The premise of Carey, Jr.’s Complaint is that Robert Quinn’s Business Manager, Christina White, served as an intermediary between Mitchell Frankel and Tony Fleming of Impact Sports, and led Quinn to believe that Impact Sports could do a better job than Carey, Jr. with regards to marketing Quinn and finding endorsement opportunities during the lockout. Carey, Jr. also claims that White, Frankel, and/or Fleming told Quinn that he should have been selected higher than #14 overall in the 2011 NFL Draft.

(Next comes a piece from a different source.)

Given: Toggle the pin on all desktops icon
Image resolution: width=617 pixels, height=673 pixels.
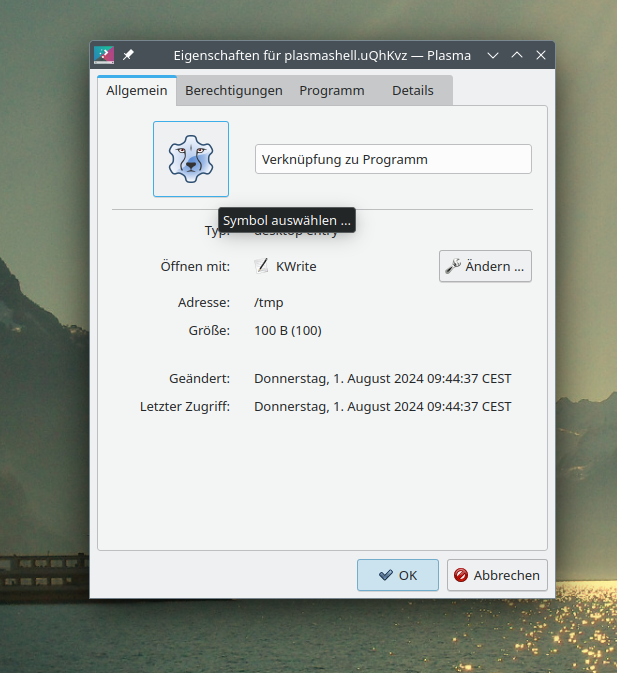Looking at the screenshot, I should [x=128, y=55].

Carey, Jr.’s first count is for tortious interference with contract and conspiracy. In that count, he claims that the Defendants, willfully and intentionally interfered with the contract he and Robert Quinn signed. He also stated that Christina White induced Quinn to agree to change agents and hire Impact Sports. There is one big program with that statement – Impact Sports claims that they have not signed Quinn. However, it is not necessary to prove that Quinn signed with Impact Sports in order to have a valid claim of intentional interference. Instead, Carey, Jr. will have to prove that at least one of the Defendants caused the interference, and it helps to show that the Defendant(s) had a bad motive and interests adverse to Carey, Jr. Carey, Jr. will also have to prove that the Defendant(s) had knowledge of the existence of a contract between Quinn and Carey, Jr., which should be a piece of cake.
The only other count in the Complaint that is worth a grain of salt is the short Breach of Contract. However, I do not have a copy of the contract that Quinn signed with Carey, Jr., so I cannot analyze how strong that count may be.
Is the lawsuit about an agency knowingly recruiting another agent’s client through the use of an intermediary, or is this the case of a disgruntled agent who lost a player through legally permitted competition? While it is rare for an agent to successfully sue another based on tortious interference with contractual relations, it has occurred in the past. In September 2010, basketball agent Keith Glass convinced an arbitrator to order Andy Miller of ASM Sports to pay Glass $40,000 in damages based on the tortious interference. In baseball, Aroldis Chapman’s former agent had accused Hendricks Sports Management of tortiously interfering with his representation of Chapman (that case eventually settled out of court).